┏━━
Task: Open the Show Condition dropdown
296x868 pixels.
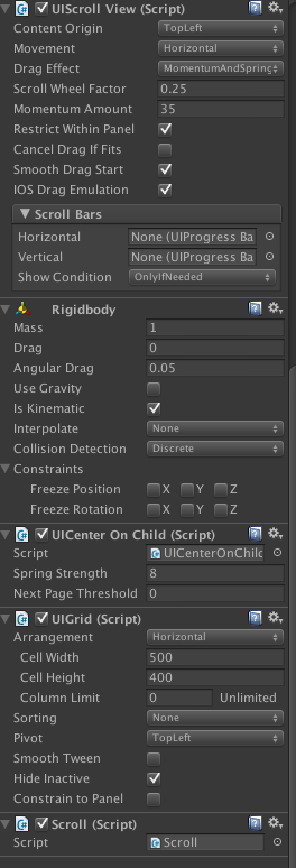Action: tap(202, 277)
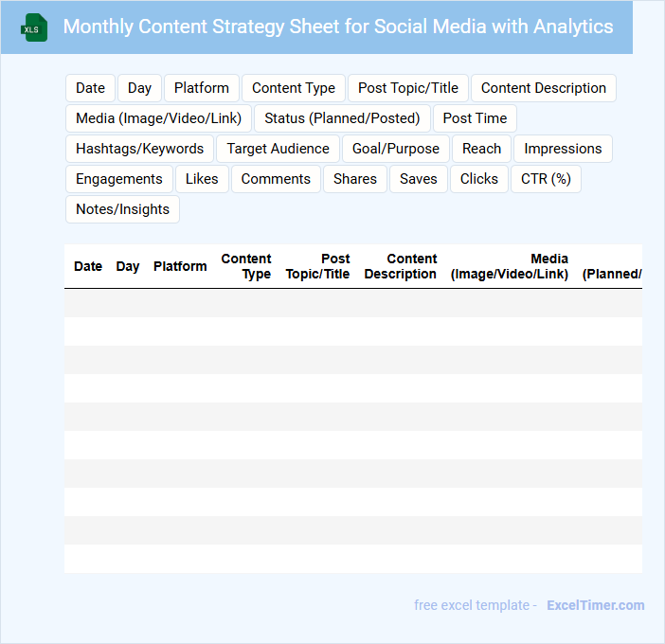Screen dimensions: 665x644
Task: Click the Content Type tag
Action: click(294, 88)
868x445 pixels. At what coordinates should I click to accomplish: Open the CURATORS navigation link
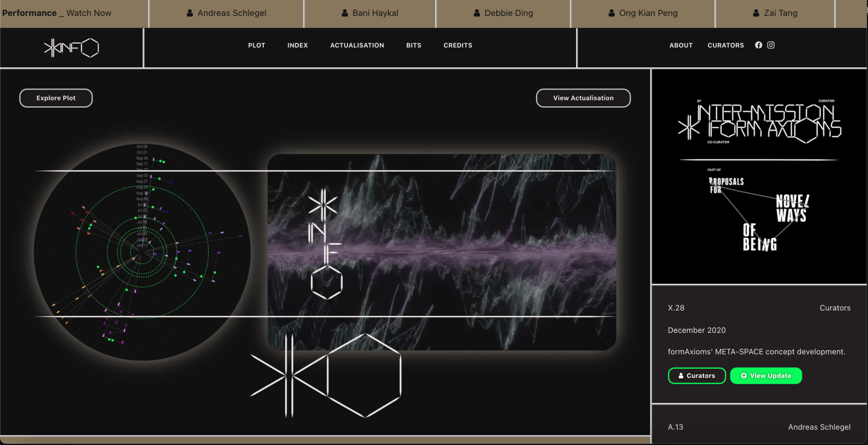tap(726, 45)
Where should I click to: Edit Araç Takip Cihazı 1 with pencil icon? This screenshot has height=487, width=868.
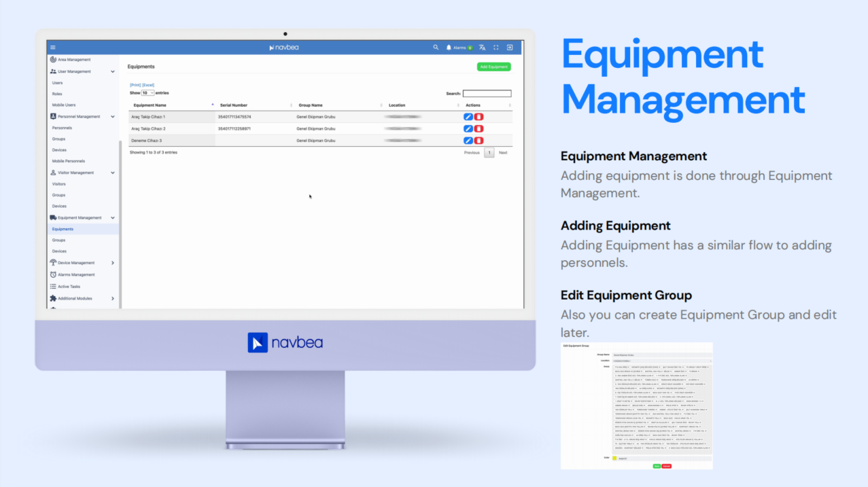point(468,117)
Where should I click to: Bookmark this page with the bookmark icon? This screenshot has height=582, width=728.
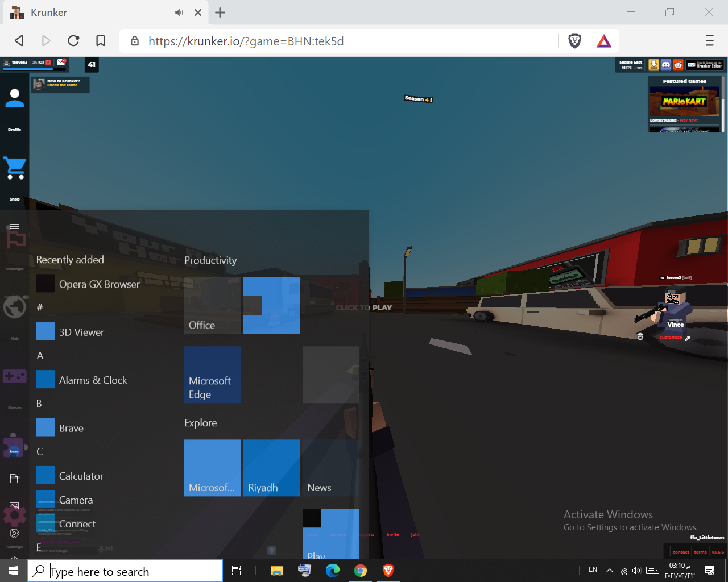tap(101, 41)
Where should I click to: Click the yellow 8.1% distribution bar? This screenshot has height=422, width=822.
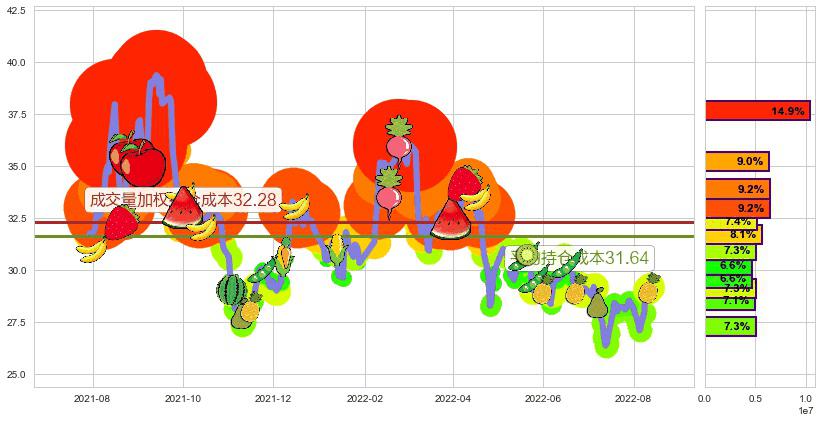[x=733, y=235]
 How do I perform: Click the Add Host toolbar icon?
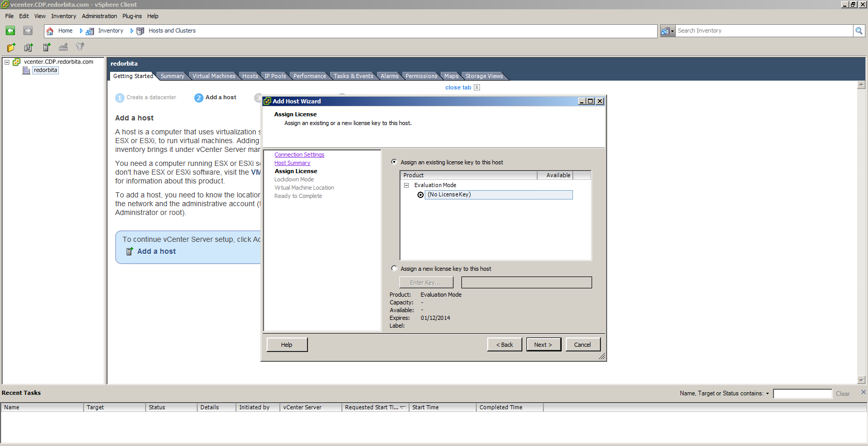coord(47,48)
┗━━
• _Exercise objective_
Exactly restate the lines from the one holding "Where should I click to: Click" to the final line of the records above, including both and excluding pictures.

• _Solution_
Where should I click to: Click the yellow 8.1% distribution bar? This screenshot has height=422, width=822.
[x=733, y=235]
 How do I perform: Click the Add Host toolbar icon?
coord(47,48)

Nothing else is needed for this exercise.